_ACTION ITEM_
Extract the lines beginning at the one that holds "Image resolution: width=1000" and ending at the final line of the material below, keeping them exact and leaving out all pictures.

** Opening INPUT FOR THIS TASK block **

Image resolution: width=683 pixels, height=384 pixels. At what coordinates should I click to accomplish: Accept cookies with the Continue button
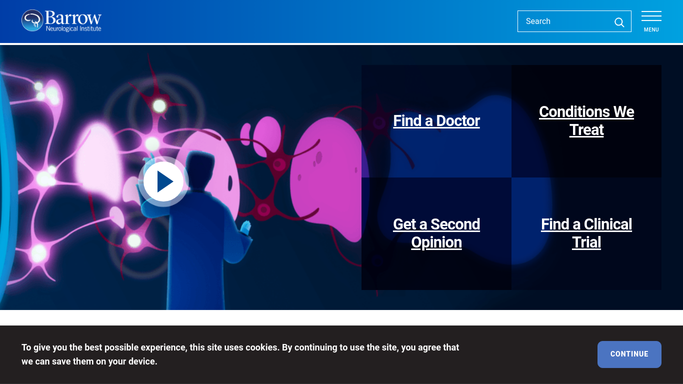coord(629,354)
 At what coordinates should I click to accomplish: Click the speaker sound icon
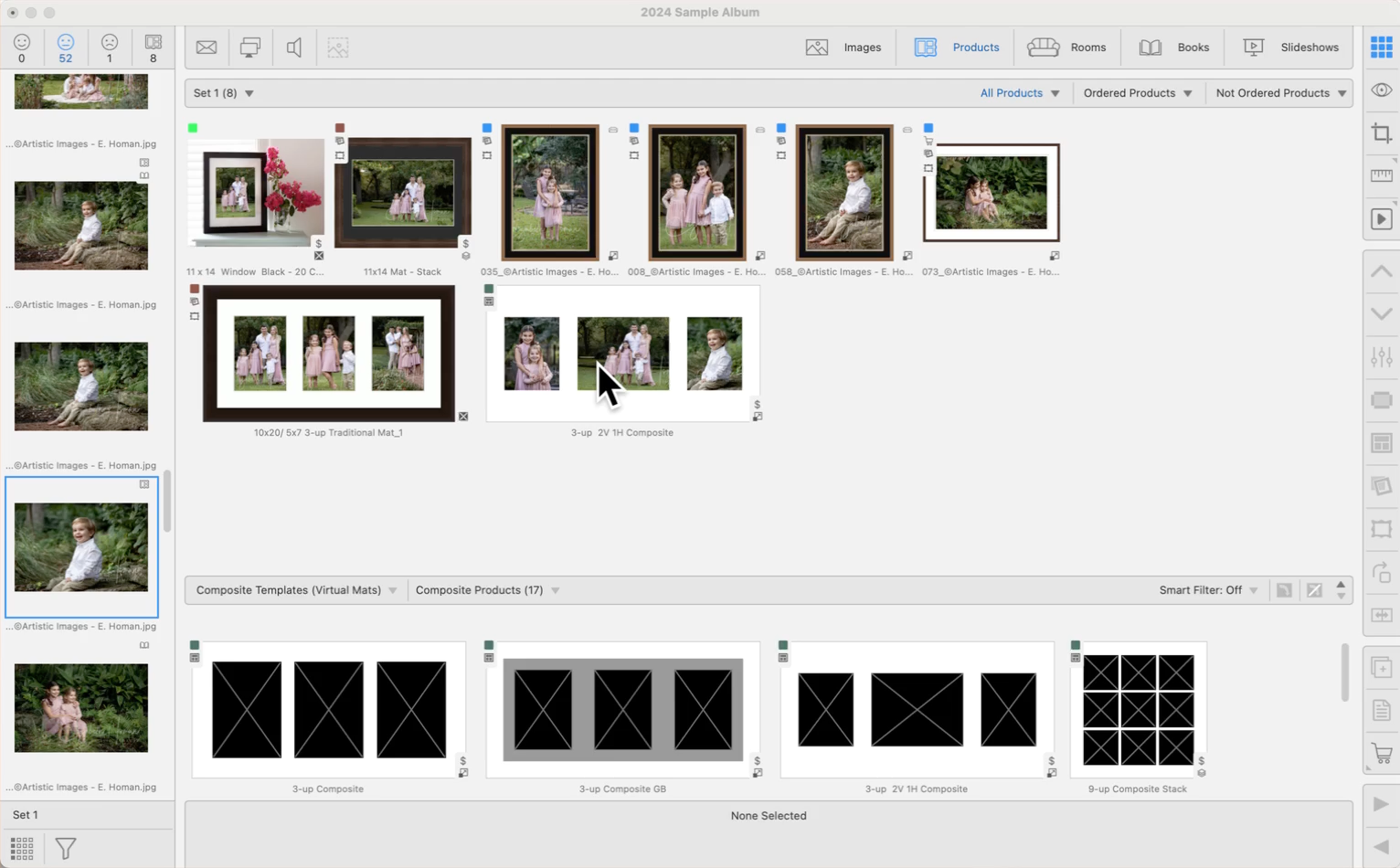coord(293,48)
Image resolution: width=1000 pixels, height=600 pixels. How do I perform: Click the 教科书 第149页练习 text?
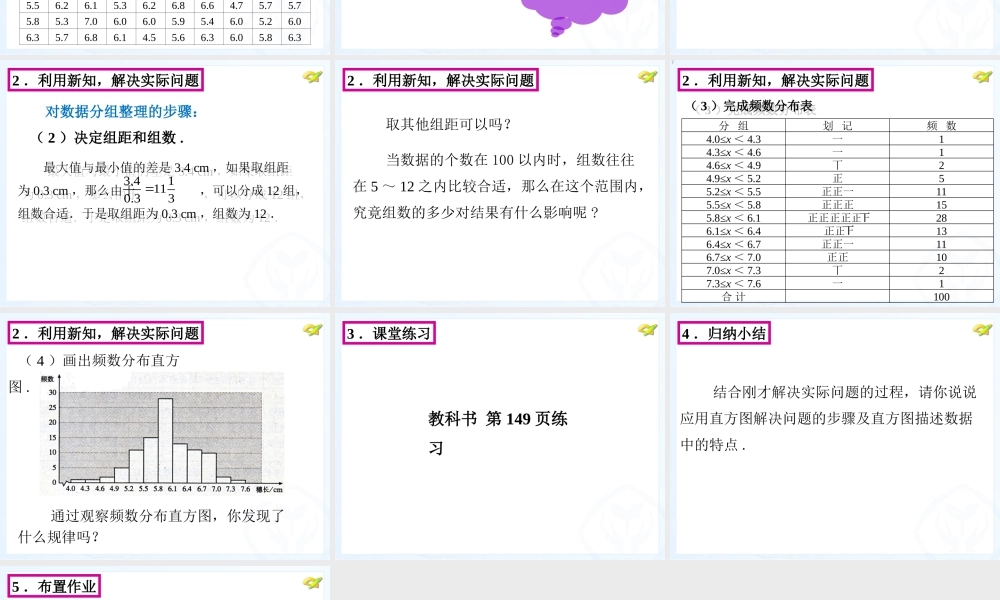pyautogui.click(x=497, y=433)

** Closing INPUT FOR THIS TASK block **

_ANSWER TO THIS EXERCISE_
Image resolution: width=1000 pixels, height=600 pixels. How do I perform: Click the 教科书 第149页练习 text?
pyautogui.click(x=497, y=433)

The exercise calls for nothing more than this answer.